Wednesday, November 7, 2007

Affect and effect -- the peskiest homonyms

From the AP wire (a language fossil, I know) a couple of years ago: "The way Notre Dame went about replacing Tyrone Willingham had a greater affect [sic.] on its minority hiring report card than its decision to fire the school's first black football coach."

The old affect-effect thing can trip anyone up at any time.

Homonyms are words similar or identical in sound but different in spelling and meaning.

Affect and effect are the two most frequently confused homonyms. Each can be used in several different senses, but if you learn only the meanings below, you will obviate (to prevent by anticipatory action) 95 percent of the trouble most people have with these two words.

affect v.
To cause a change to take place in, to influence (to produce an effect upon):

-Smoking affects the health. The mayor's reform will affect the life of every citizen.
-To touch or move emotionally: The play so affected me that I cried.
-To pretend, to imitate: I affect an aire of supercilious disdain. ("Affected" in "He is an affected ass" is the past participle of the verb affect as used in sense 3.)

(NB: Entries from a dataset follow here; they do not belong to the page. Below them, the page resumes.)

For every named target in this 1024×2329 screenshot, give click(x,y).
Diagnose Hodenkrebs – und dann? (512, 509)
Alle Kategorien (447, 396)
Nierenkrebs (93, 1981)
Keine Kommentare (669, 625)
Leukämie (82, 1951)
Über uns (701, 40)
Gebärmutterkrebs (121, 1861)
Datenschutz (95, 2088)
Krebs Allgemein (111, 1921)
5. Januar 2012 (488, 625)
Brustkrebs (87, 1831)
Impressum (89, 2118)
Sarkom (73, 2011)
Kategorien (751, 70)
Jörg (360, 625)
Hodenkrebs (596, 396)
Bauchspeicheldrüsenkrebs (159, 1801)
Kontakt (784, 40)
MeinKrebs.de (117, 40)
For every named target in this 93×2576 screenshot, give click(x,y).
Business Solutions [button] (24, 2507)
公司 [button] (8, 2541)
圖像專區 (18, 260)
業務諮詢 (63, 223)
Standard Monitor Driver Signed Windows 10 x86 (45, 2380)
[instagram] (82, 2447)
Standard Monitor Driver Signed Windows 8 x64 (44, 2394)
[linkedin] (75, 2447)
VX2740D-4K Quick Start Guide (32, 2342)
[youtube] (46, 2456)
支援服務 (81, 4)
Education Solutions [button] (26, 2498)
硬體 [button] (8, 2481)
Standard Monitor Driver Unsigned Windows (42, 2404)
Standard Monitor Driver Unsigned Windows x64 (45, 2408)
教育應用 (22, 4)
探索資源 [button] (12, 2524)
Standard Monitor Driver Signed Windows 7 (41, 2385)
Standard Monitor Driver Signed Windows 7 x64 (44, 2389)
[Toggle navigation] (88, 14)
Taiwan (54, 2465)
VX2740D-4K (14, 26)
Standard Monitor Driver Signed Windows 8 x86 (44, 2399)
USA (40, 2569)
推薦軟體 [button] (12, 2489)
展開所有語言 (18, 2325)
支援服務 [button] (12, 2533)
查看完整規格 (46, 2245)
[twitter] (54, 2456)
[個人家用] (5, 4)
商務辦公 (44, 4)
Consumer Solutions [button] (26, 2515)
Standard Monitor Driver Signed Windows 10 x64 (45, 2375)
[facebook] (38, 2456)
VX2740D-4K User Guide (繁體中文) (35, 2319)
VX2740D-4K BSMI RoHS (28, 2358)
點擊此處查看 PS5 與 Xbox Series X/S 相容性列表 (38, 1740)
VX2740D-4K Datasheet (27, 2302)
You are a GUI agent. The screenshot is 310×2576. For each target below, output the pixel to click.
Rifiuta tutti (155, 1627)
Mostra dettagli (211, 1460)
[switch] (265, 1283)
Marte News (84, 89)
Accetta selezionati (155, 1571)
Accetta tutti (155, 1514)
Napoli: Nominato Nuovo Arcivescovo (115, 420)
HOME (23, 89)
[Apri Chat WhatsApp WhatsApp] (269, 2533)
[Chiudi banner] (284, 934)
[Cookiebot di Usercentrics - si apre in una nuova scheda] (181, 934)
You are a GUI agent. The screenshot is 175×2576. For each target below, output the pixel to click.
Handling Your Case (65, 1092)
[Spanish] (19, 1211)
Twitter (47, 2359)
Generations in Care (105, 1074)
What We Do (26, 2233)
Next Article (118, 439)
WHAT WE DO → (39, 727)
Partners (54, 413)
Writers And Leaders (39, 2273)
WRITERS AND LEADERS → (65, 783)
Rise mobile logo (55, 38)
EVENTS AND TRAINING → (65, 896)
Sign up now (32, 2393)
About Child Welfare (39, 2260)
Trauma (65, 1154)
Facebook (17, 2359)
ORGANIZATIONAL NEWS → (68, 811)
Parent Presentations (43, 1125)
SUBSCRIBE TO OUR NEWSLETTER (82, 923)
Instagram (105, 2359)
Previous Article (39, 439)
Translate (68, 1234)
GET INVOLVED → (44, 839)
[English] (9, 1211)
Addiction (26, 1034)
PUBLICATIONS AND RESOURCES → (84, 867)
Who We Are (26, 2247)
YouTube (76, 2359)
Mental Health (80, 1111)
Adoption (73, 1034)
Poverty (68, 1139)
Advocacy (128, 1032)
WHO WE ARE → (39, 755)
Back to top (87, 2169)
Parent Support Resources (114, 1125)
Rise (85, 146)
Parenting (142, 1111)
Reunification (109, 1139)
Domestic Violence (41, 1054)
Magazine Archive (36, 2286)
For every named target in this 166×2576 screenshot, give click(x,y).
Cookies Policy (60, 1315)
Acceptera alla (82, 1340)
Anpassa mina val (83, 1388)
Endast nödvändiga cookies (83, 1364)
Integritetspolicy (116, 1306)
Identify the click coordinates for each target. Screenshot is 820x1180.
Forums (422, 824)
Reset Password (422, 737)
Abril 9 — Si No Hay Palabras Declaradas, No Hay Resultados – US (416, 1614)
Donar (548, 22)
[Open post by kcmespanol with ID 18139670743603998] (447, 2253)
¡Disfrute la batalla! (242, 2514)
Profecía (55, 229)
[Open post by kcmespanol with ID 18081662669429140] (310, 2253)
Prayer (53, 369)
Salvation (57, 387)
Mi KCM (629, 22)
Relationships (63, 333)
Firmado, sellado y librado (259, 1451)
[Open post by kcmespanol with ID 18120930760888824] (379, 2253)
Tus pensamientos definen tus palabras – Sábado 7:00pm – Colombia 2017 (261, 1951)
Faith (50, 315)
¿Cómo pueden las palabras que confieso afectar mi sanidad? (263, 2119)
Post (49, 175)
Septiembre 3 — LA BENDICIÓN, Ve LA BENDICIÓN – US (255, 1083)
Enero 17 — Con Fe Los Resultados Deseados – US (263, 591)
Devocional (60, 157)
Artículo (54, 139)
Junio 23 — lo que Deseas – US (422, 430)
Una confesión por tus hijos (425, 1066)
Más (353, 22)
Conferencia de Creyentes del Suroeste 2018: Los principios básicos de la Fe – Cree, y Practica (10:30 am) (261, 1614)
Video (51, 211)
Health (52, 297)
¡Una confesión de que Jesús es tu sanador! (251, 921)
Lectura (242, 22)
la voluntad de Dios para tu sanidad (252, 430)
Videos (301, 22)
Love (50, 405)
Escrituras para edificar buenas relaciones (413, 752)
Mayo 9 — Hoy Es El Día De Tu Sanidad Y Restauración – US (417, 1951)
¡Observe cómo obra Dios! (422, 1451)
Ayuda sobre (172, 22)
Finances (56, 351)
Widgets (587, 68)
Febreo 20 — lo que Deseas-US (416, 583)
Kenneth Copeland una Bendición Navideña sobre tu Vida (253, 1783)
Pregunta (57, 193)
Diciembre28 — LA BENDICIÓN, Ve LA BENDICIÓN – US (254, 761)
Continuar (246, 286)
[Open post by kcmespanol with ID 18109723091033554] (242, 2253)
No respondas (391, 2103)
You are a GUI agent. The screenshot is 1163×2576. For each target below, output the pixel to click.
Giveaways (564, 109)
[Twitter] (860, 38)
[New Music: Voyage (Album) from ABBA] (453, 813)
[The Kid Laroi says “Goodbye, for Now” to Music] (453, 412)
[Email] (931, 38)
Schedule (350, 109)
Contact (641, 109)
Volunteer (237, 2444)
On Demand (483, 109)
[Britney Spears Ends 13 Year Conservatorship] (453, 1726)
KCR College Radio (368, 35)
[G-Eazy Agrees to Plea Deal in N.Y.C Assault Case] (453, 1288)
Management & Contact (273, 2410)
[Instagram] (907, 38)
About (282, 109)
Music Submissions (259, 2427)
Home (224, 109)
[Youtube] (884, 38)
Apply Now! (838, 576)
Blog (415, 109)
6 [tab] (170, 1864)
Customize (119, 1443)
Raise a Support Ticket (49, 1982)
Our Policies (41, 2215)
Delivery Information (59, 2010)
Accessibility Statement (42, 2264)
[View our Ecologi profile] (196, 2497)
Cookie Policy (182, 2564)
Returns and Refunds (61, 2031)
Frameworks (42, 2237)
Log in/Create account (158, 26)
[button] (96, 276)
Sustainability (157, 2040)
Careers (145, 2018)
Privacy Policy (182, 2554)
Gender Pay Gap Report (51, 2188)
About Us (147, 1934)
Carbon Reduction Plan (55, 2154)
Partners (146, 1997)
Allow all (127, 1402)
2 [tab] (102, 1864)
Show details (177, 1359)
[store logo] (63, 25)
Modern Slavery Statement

Note: The word "affect" is never a noun, except in one sense, used by psychologists, who refer to "affective states" and "affect" - with regard to a person's face and the feeling or range of feelings expressed therein. As in: "The patient had an unusual affect that probably traced back to an unhappy childhood."

The word "effect" is a noun or a verb.

effect v.

To bring into being, to bring about, to cause to happen, to accomplish: I effected an honorable solution to a tough problem.

effect n.

A result or consequence (anything produced by an agent or cause): What effect will the mayor's reforms have upon the citizens?